▶ **The task**: Could you rewrite the records from the start up through the line that contains "(722, 1006).", replacing "screenshot" with "image" and keeping everything else unchanged? Leave the pictures out of your answer.

▶ **Exercise material**:
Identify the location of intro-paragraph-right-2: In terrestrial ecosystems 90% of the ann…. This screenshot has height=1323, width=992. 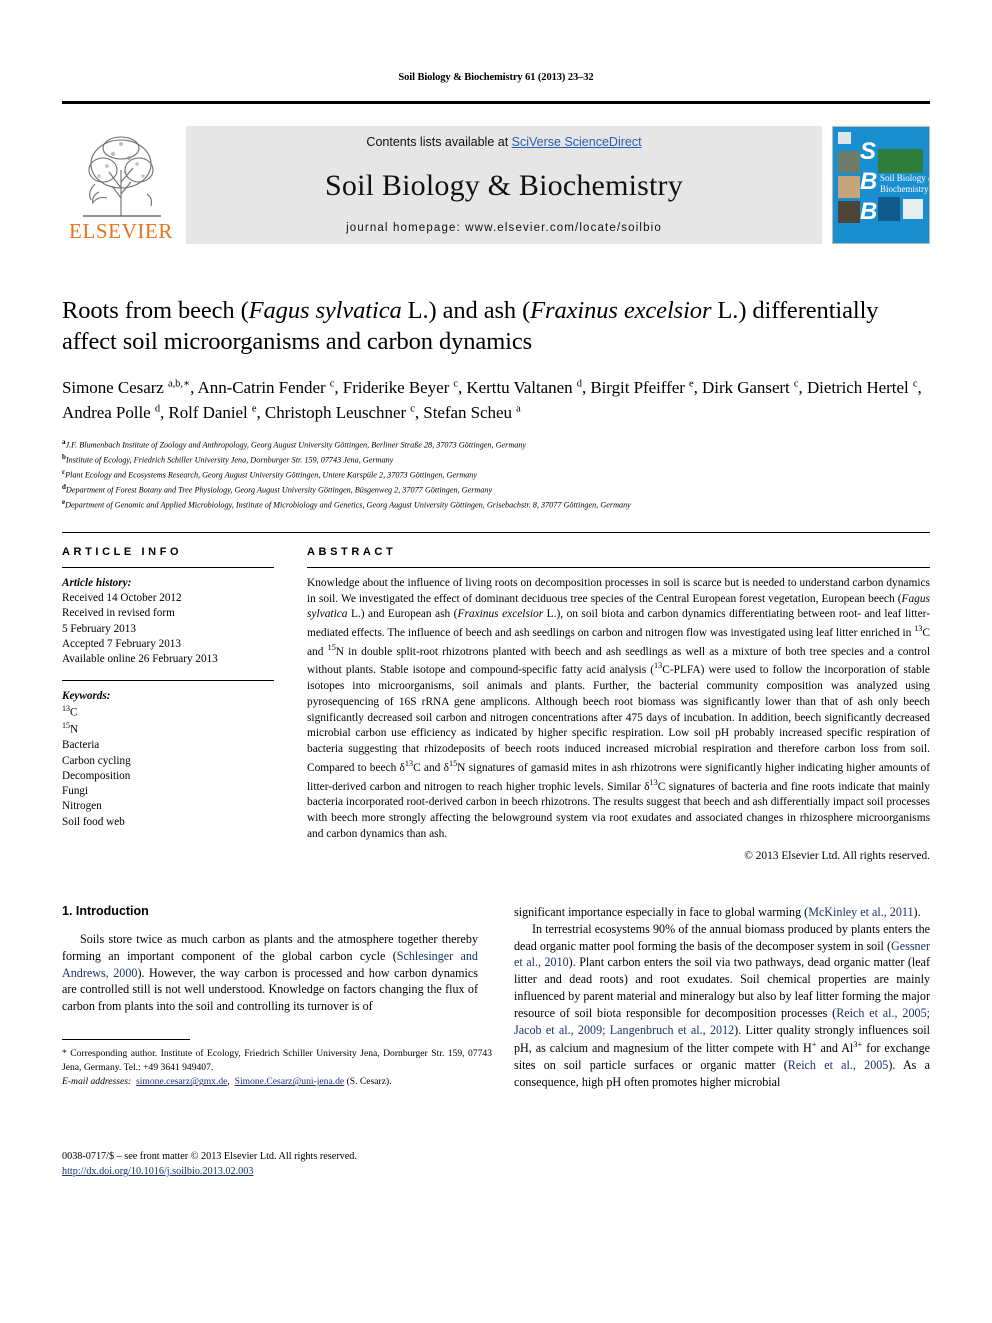
(722, 1006).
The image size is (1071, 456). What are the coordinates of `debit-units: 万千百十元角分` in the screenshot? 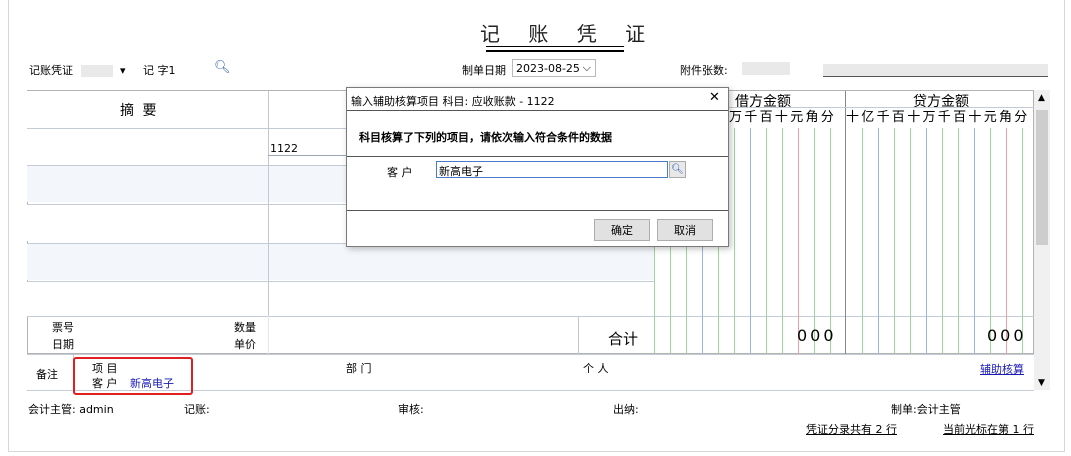 It's located at (783, 118).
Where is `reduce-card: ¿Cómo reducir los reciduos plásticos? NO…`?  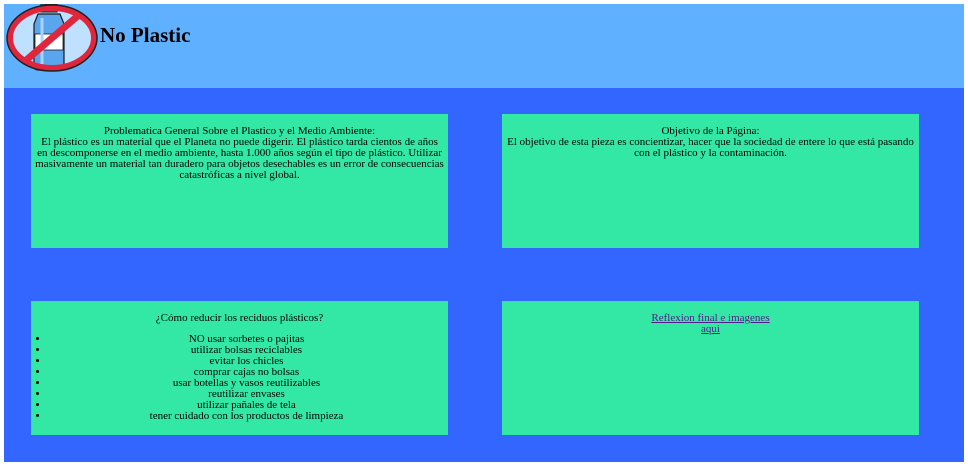
reduce-card: ¿Cómo reducir los reciduos plásticos? NO… is located at coordinates (240, 368).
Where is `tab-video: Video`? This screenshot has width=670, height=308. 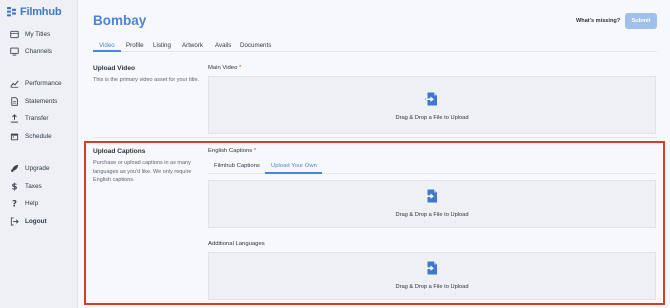 tab-video: Video is located at coordinates (107, 46).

▶ **Output of the task**:
Identify the location of intro-paragraph-right-2: In terrestrial ecosystems 90% of the ann…. This image has height=1323, width=992. 
(722, 1006).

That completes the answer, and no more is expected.